### Record extracts
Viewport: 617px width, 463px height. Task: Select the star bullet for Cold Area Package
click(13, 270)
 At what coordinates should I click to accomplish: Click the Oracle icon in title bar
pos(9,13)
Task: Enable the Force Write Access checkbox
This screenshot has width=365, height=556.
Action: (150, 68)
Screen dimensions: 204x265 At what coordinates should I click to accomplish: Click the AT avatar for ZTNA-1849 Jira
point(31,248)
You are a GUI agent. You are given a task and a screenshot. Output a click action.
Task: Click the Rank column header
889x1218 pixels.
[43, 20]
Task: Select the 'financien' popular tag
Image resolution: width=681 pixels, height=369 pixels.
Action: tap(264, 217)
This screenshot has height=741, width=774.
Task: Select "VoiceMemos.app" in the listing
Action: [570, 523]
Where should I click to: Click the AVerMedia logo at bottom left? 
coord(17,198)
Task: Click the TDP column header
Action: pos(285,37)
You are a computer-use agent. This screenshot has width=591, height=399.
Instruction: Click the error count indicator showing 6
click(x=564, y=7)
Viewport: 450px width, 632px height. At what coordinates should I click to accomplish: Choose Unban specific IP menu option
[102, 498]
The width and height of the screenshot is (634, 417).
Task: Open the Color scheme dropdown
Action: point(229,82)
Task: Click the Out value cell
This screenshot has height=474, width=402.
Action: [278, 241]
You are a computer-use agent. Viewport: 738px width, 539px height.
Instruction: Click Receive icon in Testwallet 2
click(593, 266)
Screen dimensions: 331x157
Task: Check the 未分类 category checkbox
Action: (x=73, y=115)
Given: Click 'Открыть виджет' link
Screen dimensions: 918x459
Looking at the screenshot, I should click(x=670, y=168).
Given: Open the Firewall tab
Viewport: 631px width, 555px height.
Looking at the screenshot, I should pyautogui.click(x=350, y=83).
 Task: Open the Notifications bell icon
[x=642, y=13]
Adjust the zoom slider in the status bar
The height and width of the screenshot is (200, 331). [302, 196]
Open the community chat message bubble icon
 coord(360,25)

### What is required
Reproduce each record above exactly, keeping every word as it stands.

### Task output
Viewport: 617px width, 463px height. Task: Select the star bullet for Cold Area Package
click(13, 270)
 At what coordinates should I click to accomplish: Click the Oracle icon in title bar
pos(9,13)
Task: Enable the Force Write Access checkbox
This screenshot has width=365, height=556.
Action: (150, 68)
Screen dimensions: 204x265 At what coordinates should I click to accomplish: Click the AT avatar for ZTNA-1849 Jira
point(31,248)
You are a GUI agent. You are given a task and a screenshot. Output a click action.
Task: Click the Rank column header
889x1218 pixels.
[43, 20]
Task: Select the 'financien' popular tag
Image resolution: width=681 pixels, height=369 pixels.
Action: tap(264, 217)
This screenshot has height=741, width=774.
Task: Select "VoiceMemos.app" in the listing
Action: [570, 523]
Where should I click to: Click the AVerMedia logo at bottom left? 
coord(17,198)
Task: Click the TDP column header
Action: pos(285,37)
You are a computer-use agent. This screenshot has width=591, height=399.
Instruction: Click the error count indicator showing 6
click(x=564, y=7)
Viewport: 450px width, 632px height. At what coordinates should I click to accomplish: Choose Unban specific IP menu option
[102, 498]
The width and height of the screenshot is (634, 417).
Task: Open the Color scheme dropdown
Action: point(229,82)
Task: Click the Out value cell
This screenshot has height=474, width=402.
Action: [278, 241]
You are a computer-use agent. Viewport: 738px width, 539px height.
Instruction: Click Receive icon in Testwallet 2
click(593, 266)
Screen dimensions: 331x157
Task: Check the 未分类 category checkbox
Action: (x=73, y=115)
Given: Click 'Открыть виджет' link
Screen dimensions: 918x459
Looking at the screenshot, I should click(x=670, y=168).
Given: Open the Firewall tab
Viewport: 631px width, 555px height.
Looking at the screenshot, I should pyautogui.click(x=350, y=83).
 Task: Open the Notifications bell icon
[x=642, y=13]
Adjust the zoom slider in the status bar
The height and width of the screenshot is (200, 331). [302, 196]
Open the community chat message bubble icon
 coord(360,25)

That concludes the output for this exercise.